Record extracts:
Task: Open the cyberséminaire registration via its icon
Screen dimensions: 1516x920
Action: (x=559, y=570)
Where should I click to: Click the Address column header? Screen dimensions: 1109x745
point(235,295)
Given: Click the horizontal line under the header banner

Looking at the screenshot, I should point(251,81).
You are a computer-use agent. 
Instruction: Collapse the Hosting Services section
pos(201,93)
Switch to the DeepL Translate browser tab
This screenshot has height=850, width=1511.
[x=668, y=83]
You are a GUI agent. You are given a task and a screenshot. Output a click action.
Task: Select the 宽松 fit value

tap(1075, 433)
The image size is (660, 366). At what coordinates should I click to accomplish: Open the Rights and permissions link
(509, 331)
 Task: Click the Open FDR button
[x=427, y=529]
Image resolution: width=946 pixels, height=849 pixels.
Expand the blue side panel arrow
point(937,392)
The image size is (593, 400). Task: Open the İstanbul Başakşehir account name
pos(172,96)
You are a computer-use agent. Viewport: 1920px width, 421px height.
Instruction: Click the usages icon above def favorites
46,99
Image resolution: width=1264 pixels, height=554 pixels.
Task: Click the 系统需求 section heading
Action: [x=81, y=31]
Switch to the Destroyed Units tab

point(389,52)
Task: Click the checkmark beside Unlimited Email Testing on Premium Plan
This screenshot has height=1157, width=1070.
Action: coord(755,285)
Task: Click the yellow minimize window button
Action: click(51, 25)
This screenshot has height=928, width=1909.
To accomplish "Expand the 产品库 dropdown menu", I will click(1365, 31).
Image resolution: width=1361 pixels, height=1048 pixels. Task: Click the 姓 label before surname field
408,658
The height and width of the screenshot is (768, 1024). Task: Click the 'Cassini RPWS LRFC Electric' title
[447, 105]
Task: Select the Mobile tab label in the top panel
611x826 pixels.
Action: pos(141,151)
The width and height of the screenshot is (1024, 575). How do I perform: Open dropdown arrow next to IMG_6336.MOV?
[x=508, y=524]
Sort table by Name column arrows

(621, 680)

What is expected: Reproduce each line of the listing above verbatim.

Solution to this task:
Task: Open the cyberséminaire registration via its icon
Screen dimensions: 1516x920
Action: (x=559, y=570)
Where should I click to: Click the Address column header? Screen dimensions: 1109x745
point(235,295)
Given: Click the horizontal line under the header banner

Looking at the screenshot, I should point(251,81).
You are a computer-use agent. 
Instruction: Collapse the Hosting Services section
pos(201,93)
Switch to the DeepL Translate browser tab
This screenshot has height=850, width=1511.
[x=668, y=83]
You are a GUI agent. You are given a task and a screenshot. Output a click action.
Task: Select the 宽松 fit value

tap(1075, 433)
The image size is (660, 366). At what coordinates should I click to accomplish: Open the Rights and permissions link
(509, 331)
 Task: Click the Open FDR button
[x=427, y=529]
Image resolution: width=946 pixels, height=849 pixels.
Expand the blue side panel arrow
point(937,392)
The image size is (593, 400). Task: Open the İstanbul Başakşehir account name
pos(172,96)
You are a computer-use agent. Viewport: 1920px width, 421px height.
Instruction: Click the usages icon above def favorites
46,99
Image resolution: width=1264 pixels, height=554 pixels.
Task: Click the 系统需求 section heading
Action: [x=81, y=31]
Switch to the Destroyed Units tab

point(389,52)
Task: Click the checkmark beside Unlimited Email Testing on Premium Plan
This screenshot has height=1157, width=1070.
Action: coord(755,285)
Task: Click the yellow minimize window button
Action: click(51, 25)
This screenshot has height=928, width=1909.
To accomplish "Expand the 产品库 dropdown menu", I will click(1365, 31).
Image resolution: width=1361 pixels, height=1048 pixels. Task: Click the 姓 label before surname field
408,658
The height and width of the screenshot is (768, 1024). Task: Click the 'Cassini RPWS LRFC Electric' title
[447, 105]
Task: Select the Mobile tab label in the top panel
611x826 pixels.
Action: pos(141,151)
The width and height of the screenshot is (1024, 575). How do I perform: Open dropdown arrow next to IMG_6336.MOV?
[x=508, y=524]
Sort table by Name column arrows

(621, 680)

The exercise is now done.